The type of navigation device consumers choose largely depends on their age, a recent study conducted by ABI Research finds.
According to the online survey, which earlier this year polled 750 navigation users in the U.S., personal navigation devices (PNDs), such as mobile phones or personal digital assistants (PDAs), are preferred by those under age 35.
In contrast, consumers older than 35 overwhelmingly chose one- or 2-way connected PNDs, such as those offered by Tom Tom Inc. and Garmin Inc.
“We found significant differences in navigation preferences,” Dominique Bonte, ABI research director, tells Ward’s. “In the younger age group, 65% of them use hand-held PNDs. In older age groups, 90% use connected PNDs. It’s a very significant difference, not just a few percentage points.”
A contributing factor to the discrepancy is the amount of technology acumen possessed by different age groups, Bonte says.
Younger consumers have grown up with cell phones and PDAs and are comfortable using their many functions. Conversely, so-called “plug-and-play” PDAs provide a certain comfort level to older drivers, Bonte says.
With connected PNDs, “you buy them, you start them and they work,” he says. “Whereas phone-based systems have to be configured, and you need a special data plan and carrier, which for many users is far too complicated.”
The study concludes a significantly higher percentage of younger users download search-and-traffic information, a feature often found on phone- or PDA-based systems.
“We’re seeing a trend that younger users are now ready to start using, and paying for, additional services like traffic information,” Bonte says.

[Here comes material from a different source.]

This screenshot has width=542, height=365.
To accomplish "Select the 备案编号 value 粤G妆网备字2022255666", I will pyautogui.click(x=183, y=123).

The cost of the competing technologies doesn’t really factor into consumer preferences, he says, even though phone-based systems require users to pay monthly installments.
In the future, consumer preferences may begin to merge, as the study shows factory-installed in-dash PNDs are growing in popularity among all age groups.
Today, “factory-installed systems only represent somewhere between 5%-10% of people that use navigation, but there’s growing interest,” Bonte says. “If you look at future preferences of factory-installed navigation, 20% of people say their next navigation system will be built into their vehicles.”